**Records for processing:**
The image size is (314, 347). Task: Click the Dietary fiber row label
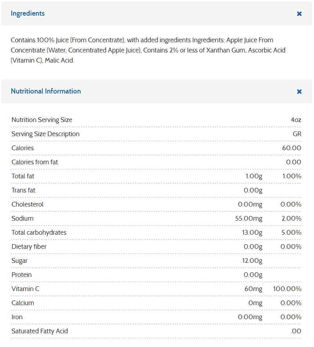(29, 246)
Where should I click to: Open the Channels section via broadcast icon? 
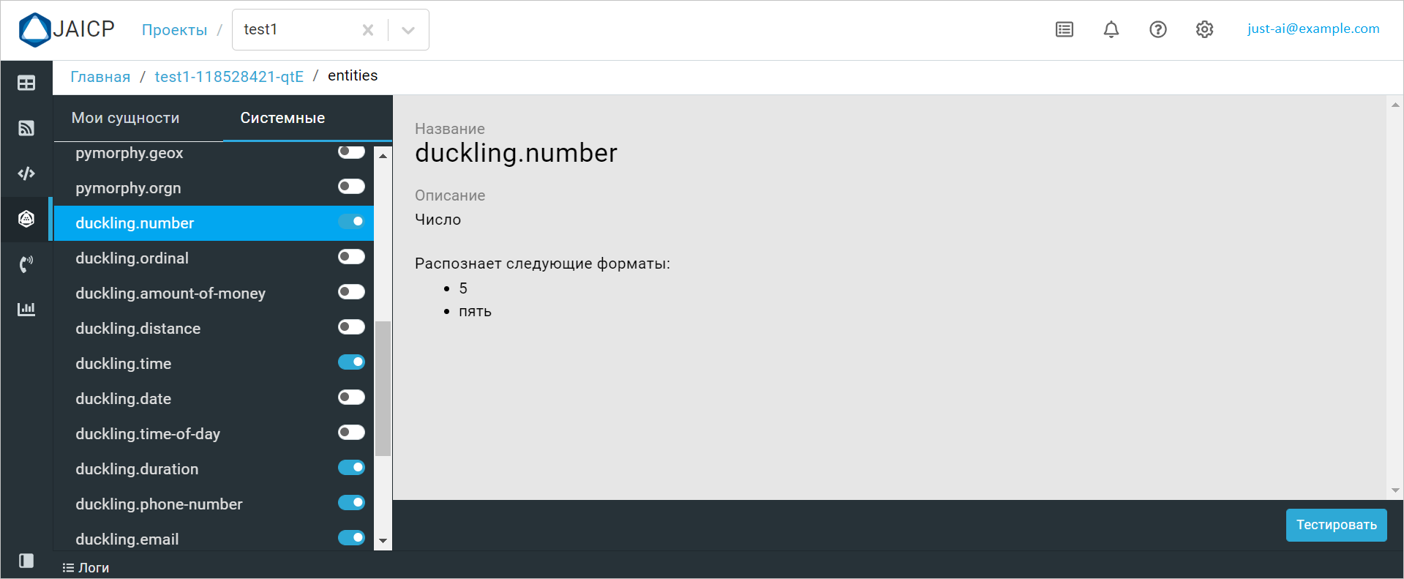pos(26,128)
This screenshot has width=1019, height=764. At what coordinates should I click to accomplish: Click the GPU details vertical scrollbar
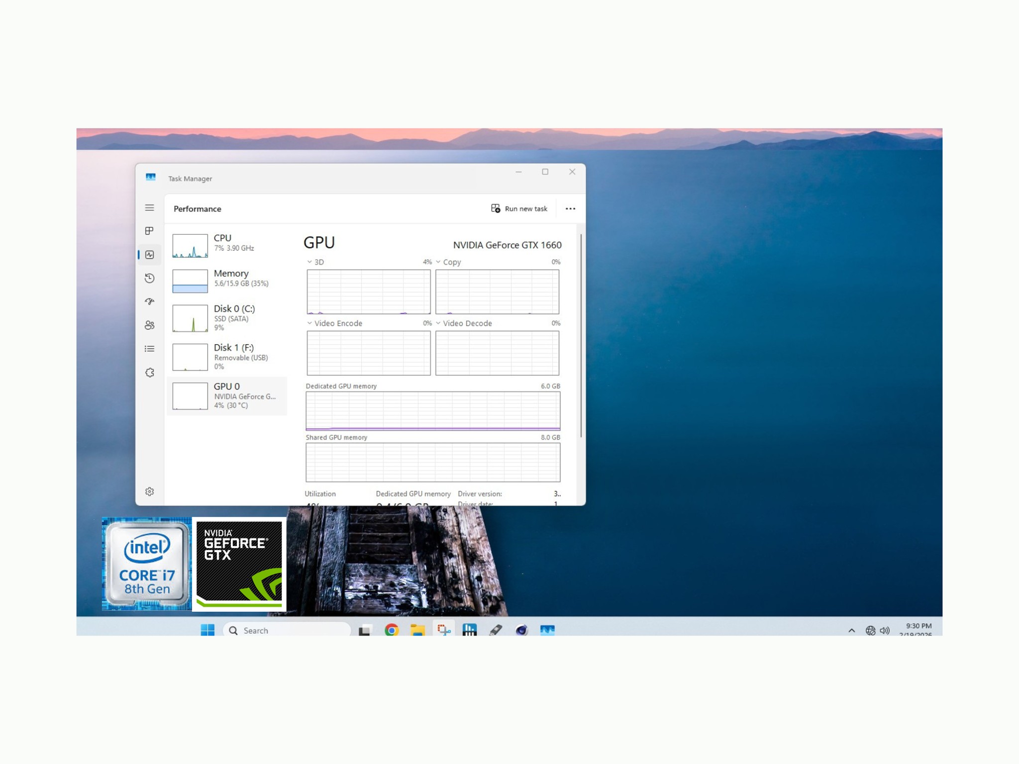[581, 336]
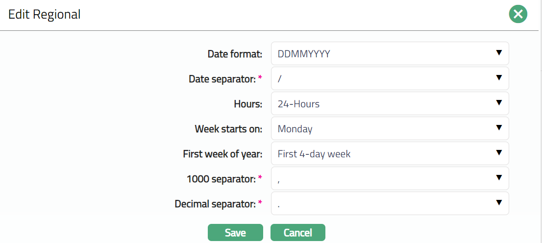Screen dimensions: 542x243
Task: Close the Edit Regional dialog
Action: tap(518, 14)
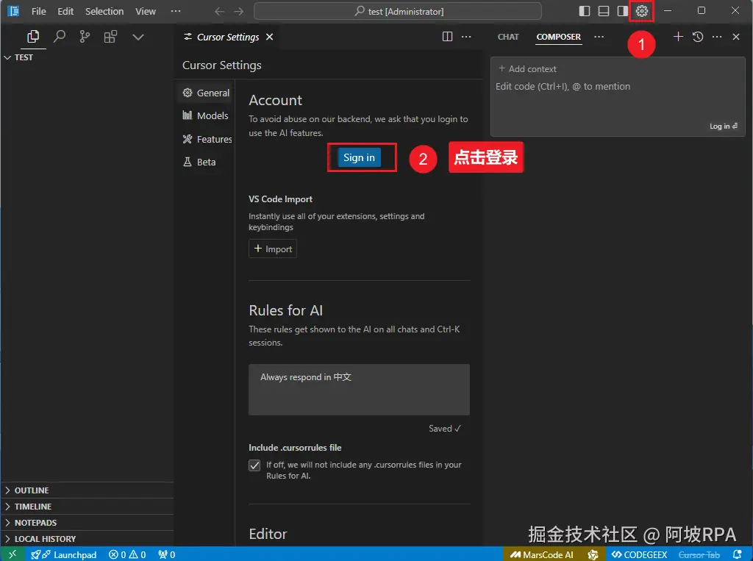
Task: Focus the Rules for AI text box
Action: click(x=359, y=390)
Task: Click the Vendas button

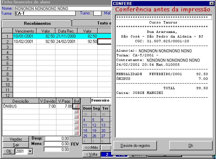Action: click(x=16, y=139)
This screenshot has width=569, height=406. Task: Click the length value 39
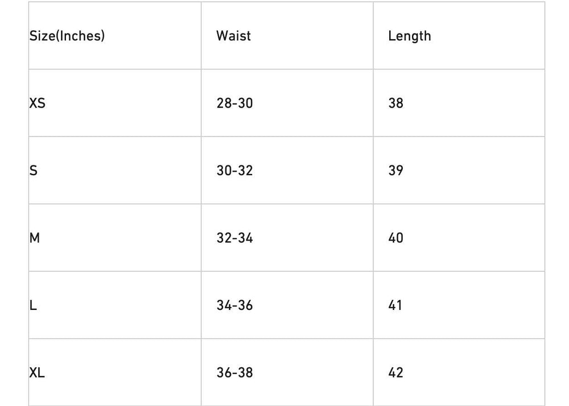(395, 170)
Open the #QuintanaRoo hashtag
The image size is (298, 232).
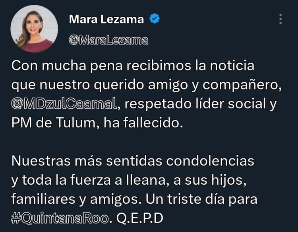point(60,218)
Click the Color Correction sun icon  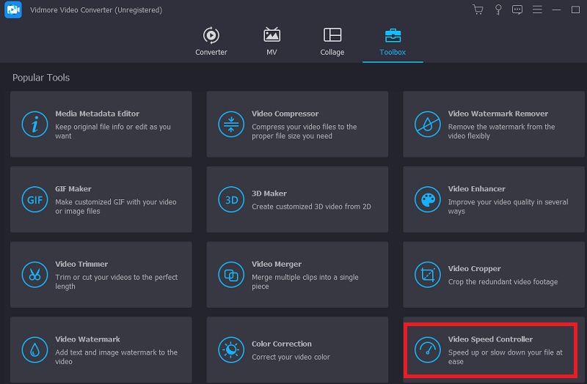pos(231,350)
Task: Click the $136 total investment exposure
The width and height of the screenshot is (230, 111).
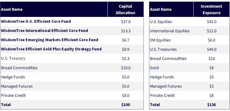Action: (212, 105)
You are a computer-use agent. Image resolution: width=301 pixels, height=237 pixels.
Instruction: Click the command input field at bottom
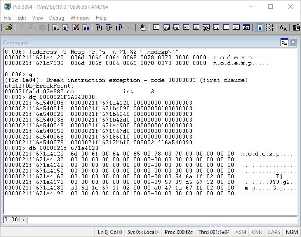click(x=161, y=219)
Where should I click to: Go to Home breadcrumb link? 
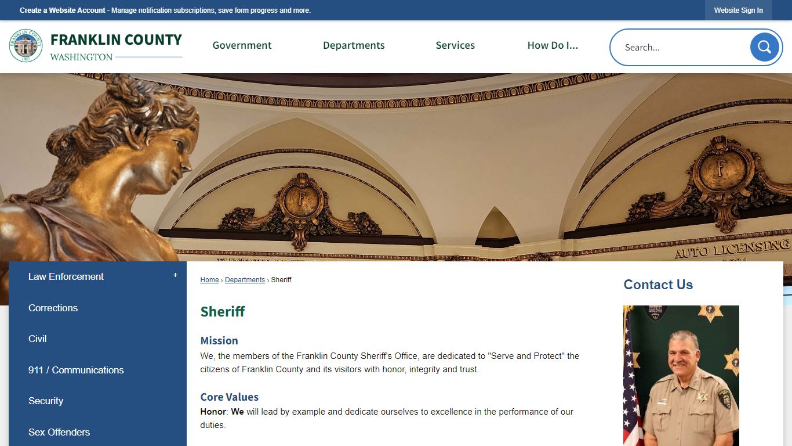(209, 280)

**Your instructions:** Lines starting at the one with "Instruction: Click the" and ending at the last line of the entries above must be restated word for word, with pictures omitted.

**Answer space:**
Instruction: Click the command input field at bottom
click(x=161, y=219)
Where should I click to: Go to Home breadcrumb link? 
(209, 280)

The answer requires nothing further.